It seems that Trump's already temporary truce with China in an escalating trade war only got a day or two to cool off there. Huawei CFO Meng Wanzhou, also known by the names Sabrina Meng and Cathy Meng, was arrested in Vancouver, Canada, on December 1. On December 6, five days later, it seems that the businesswoman may be extradited back to the U.S. where she could face charges.
As reported by CNN Business, Meng is set for a bail hearing on Friday in Canada, according to Canadian Justice Department spokesman Ian McLeod.
Unfortunately, McLeod declined to share any details about the case or the sudden arrest. This comes after a judge agreed to grant Meng a publication ban, meaning that neither the police nor prosecutors are allowed to publicly share any details about the case.
On the U.S. side of things, a law enforcement official shared only that Meng was being sought by the U.S. Justice Department in connection with an ongoing investigation.
A spokesperson for Huawei, on whose board Meng serves as deputy chairwoman, said that she was arrested on behalf of U.S. law enforcement authorities while she was transferring flights in Canada. The spokesperson added that Meng is facing "unspecified charges in the Eastern District of New York."
"The company has been provided very little information regarding the charges and is not aware of any wrongdoing by Ms. Meng," the spokesperson said. "The company believes the Canadian and U.S. legal systems will ultimately reach a just conclusion. Huawei complies with all applicable laws and regulations where it operates, including applicable export control and sanction laws and regulations of the U.N., U.S. and E.U."In April, it was reported by the Wall Street Journal that Huawei might be in violation of sanctions imposed on Iran. The U.S. Justice Department has not publicly commented on the case.
Meanwhile, China's Ministry of Foreign Affairs has been urgently calling for Meng to be released, and has demanded that the U.S. and Canada detail their case against her.
"The Chinese side has made clear our solemn positions to the United States and Canada, and asked them to clarify the reason of the detention and to release the detainee immediately, and to earnestly safeguard the legal and legitimate rights and interests of the person involved," foreign ministry spokesperson Geng Shuang told reporters.

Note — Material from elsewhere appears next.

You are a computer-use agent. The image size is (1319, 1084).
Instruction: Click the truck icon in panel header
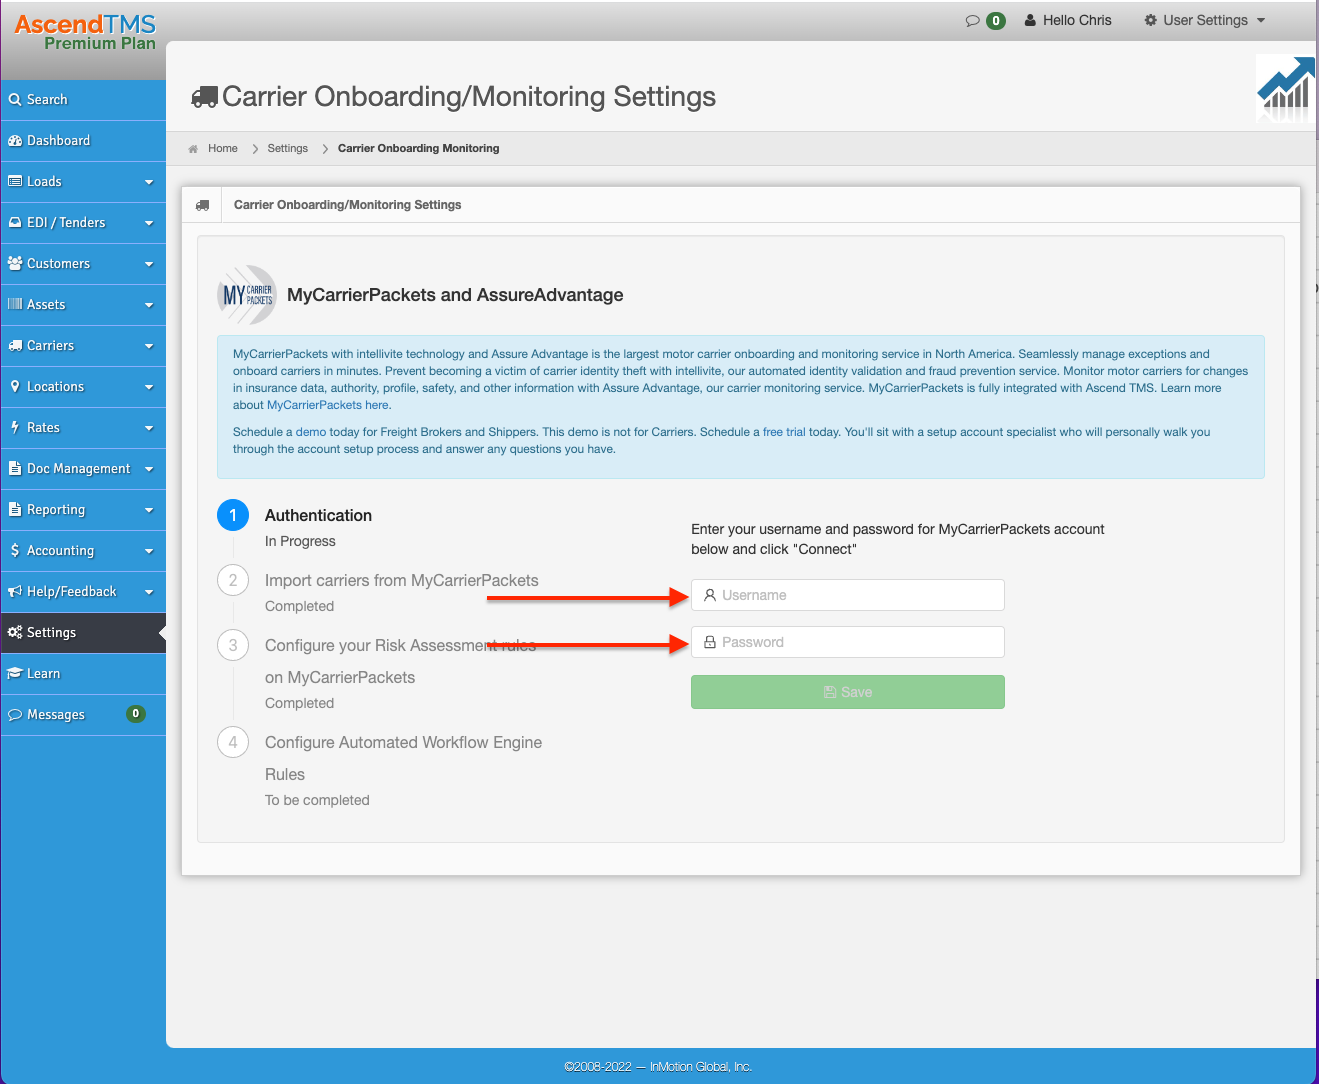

The Chinese company is a creator of smartphones and telecommunications equipment, but has faced increased scrutiny in the U.S. in recent months as rumors of national security risks associated with the products have been running rampant. Some with the U.S. believe that the Chinese government is using their technology to spy on Americans.
Politicians on both sides of the table agree that Chinese telecommunications companies "represent a fundamental risk to American national security," and U.S. President Donald Trump has even urged American allies to boycott the company for fear of a national security risk.